Creato il 29 giugno 2013 da Romafaschifo



Salve Romafaschifo, volevo segnalarvi la situazione imbarazzante del parco inaugurato nemmeno un anno fa in Via di Casalbruciato (V municipio), di fronte al più conosciuto, dagli abitanti del quartiere, parchetto de "La Cacciarella" (su cui mi riservo di fare un reportage a breve, viste le pessime condizioni in cui sta versando).

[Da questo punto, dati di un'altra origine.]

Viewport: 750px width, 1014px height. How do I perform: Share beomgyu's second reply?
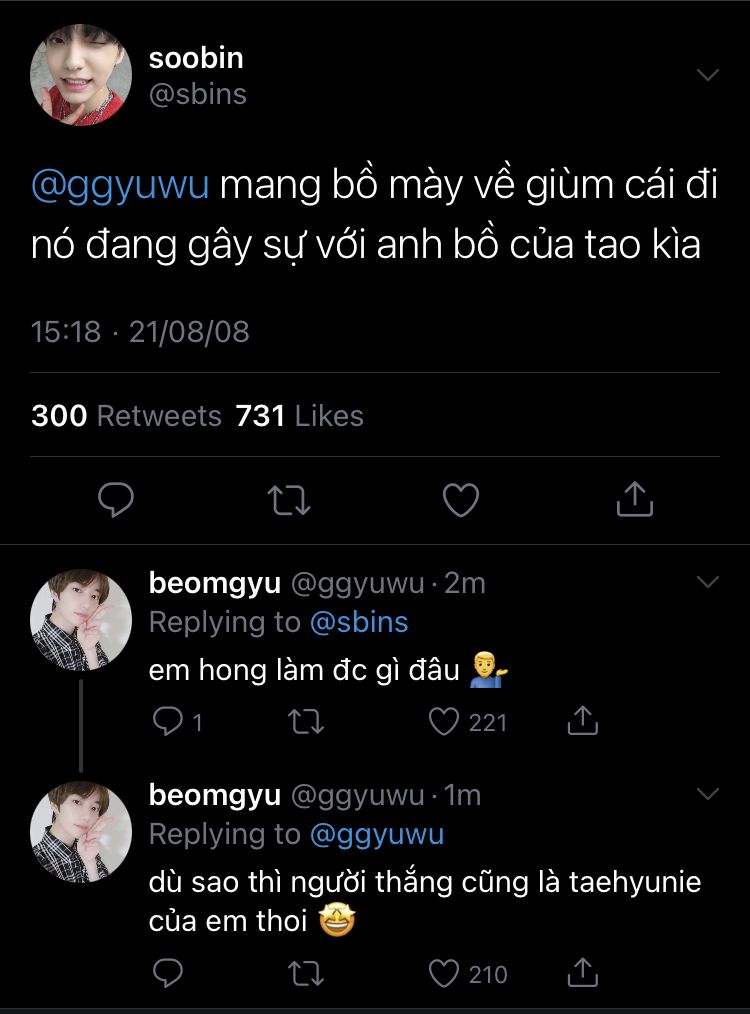pyautogui.click(x=582, y=973)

Tralasciando il fatto che, come potete vedere dalla foto panoramica, i giochi per i bambini si trovano in uno spazio completamente privo di coperture (il che significa che, in giornate particolarmente afose, gli scivoli diventano roventi ed i colpi di sole sono dietro l'angolo), quello che mi ha sconvolto passeggiando per il vialetto del parco è lo stato pietoso dei suoi cestini per i rifiuti, pieni fino a strabordare e circondati dagli oggetti più disparati. Ne ho fotografati soltanto due, i più esplicativi a mio avviso, ma posso assicurarvi che la cosa riguarda tutti i cestini e tutte le aiuole del parco... Ipotizziamo che le bottiglie di birra siano state gettate lì magari da sbandati di passaggio, ma le centinaia di salviettine umidificate sparse qua e là da chi possono esservi state lasciate se non da mamme (o papà) incivili? Io quando vado al parco con una bimba, se non trovo nessun posto dove buttare i miei rifiuti, sia pure soltanto la carta di una caramella, la rinfilo in borsa e me la porto a casa... vorrei capire perché gli altri non hanno il mio stesso pensiero, e preferiscono sporcare un'area destinata ai loro figli piuttosto che dare il buon esempio. Giorgia B.